[Exercise materials Boundary: Start]
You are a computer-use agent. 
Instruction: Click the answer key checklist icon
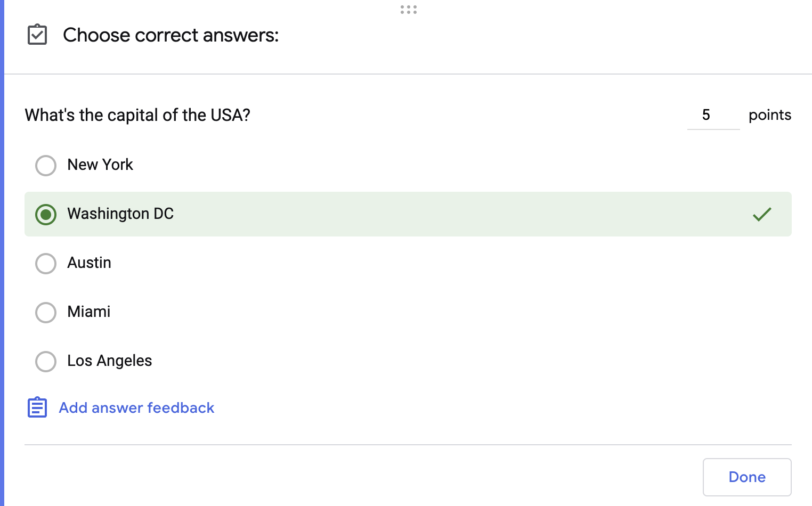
[Exercise materials Boundary: End]
[Exercise materials Boundary: Start]
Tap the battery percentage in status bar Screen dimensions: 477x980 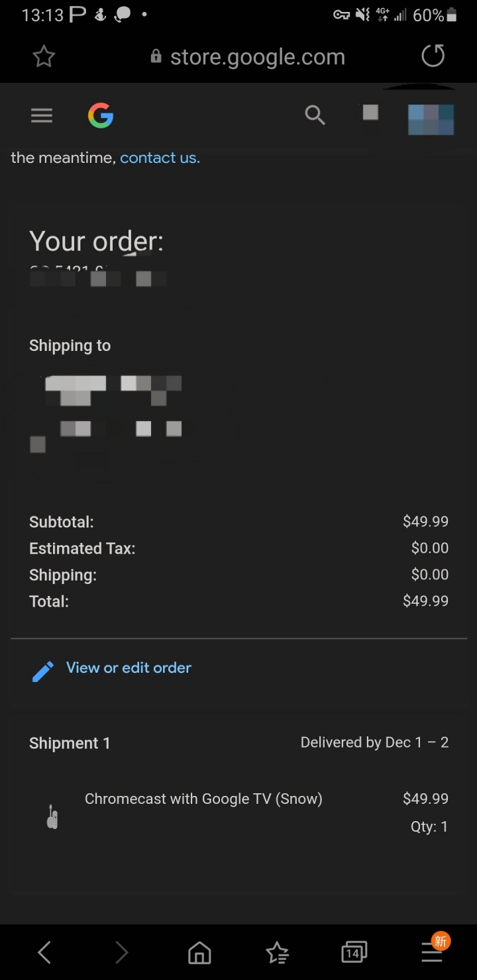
[Exercise materials Boundary: End]
[Exercise materials Boundary: Start]
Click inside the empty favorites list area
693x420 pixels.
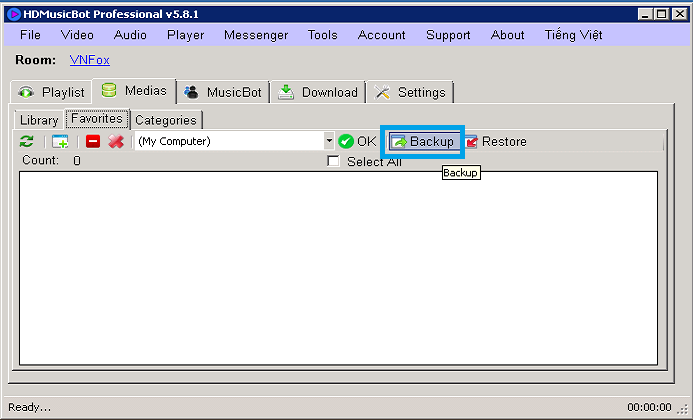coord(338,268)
[Exercise materials Boundary: End]
Task description: Output the lines above between the one holding "You are a computer-use agent." and the one holding "Instruction: Click the", inclusive, with nothing before or after them.

Exercise output:
You are a computer-use agent. 
Instruction: Click the answer key checklist icon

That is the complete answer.